# [Extract to read]
Impressive new research, spearheaded by a team from Princeton University, has shown how a common diabetes drug can be inactivated by bacterial enzymes produced in the oral and gut microbiome. The researchers speculate this process may explain why the drug is not effective in some diabetic patients.
Perhaps one of the most compelling areas of study in the rapidly emerging field of gut microbiome science is work looking at the way gut bacteria can affect the activity of medicines we take. Some of the earliest discoveries uncovered ways the microbiome can either boost the efficacy of cancer treatments or amplify chemotherapy toxicity.
A recent study from scientists at the European Molecular Biology Laboratory and the University of Cambridge more broadly attempted to begin the massive task of characterizing general drug/bacteria interactions. The first report found a large number of interactions between 15 oral drugs and 25 common strains of gut bacteria.
This new research took on a more focused task. It looked to document, across both molecular and mechanistic levels, how bacteria inside us can influence the activity of a single drug, in this case a common diabetes drug called acarbose.

# [Dataset items]
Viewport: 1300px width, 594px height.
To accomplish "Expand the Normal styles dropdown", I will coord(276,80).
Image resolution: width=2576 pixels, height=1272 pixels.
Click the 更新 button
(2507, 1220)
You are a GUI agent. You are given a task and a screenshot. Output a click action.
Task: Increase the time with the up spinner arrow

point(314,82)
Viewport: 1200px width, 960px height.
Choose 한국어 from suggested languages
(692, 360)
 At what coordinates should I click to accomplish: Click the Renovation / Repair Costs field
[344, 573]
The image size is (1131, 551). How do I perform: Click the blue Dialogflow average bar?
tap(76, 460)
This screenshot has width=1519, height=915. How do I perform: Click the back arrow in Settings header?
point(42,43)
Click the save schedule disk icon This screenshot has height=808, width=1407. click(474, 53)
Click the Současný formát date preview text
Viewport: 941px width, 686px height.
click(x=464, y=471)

# [Exercise]
Does each statement below agree with the article on gut bacteria and a diabetes drug? Answer yes or no for each and quote the text's deciding words.
1. The new research was led by a team from Princeton University.
2. The study from the European Molecular Biology Laboratory and the University of Cambridge looked at 25 oral drugs and 15 strains of gut bacteria.
3. The new research focused on one drug, acarbose.

# [The completed task]
1. Yes: "spearheaded by a team from Princeton University"
2. No: "between 15 oral drugs and 25 common strains of gut bacteria"
3. Yes: "how bacteria inside us can influence the activity of a single drug, in this case a common diabetes drug called acarbose"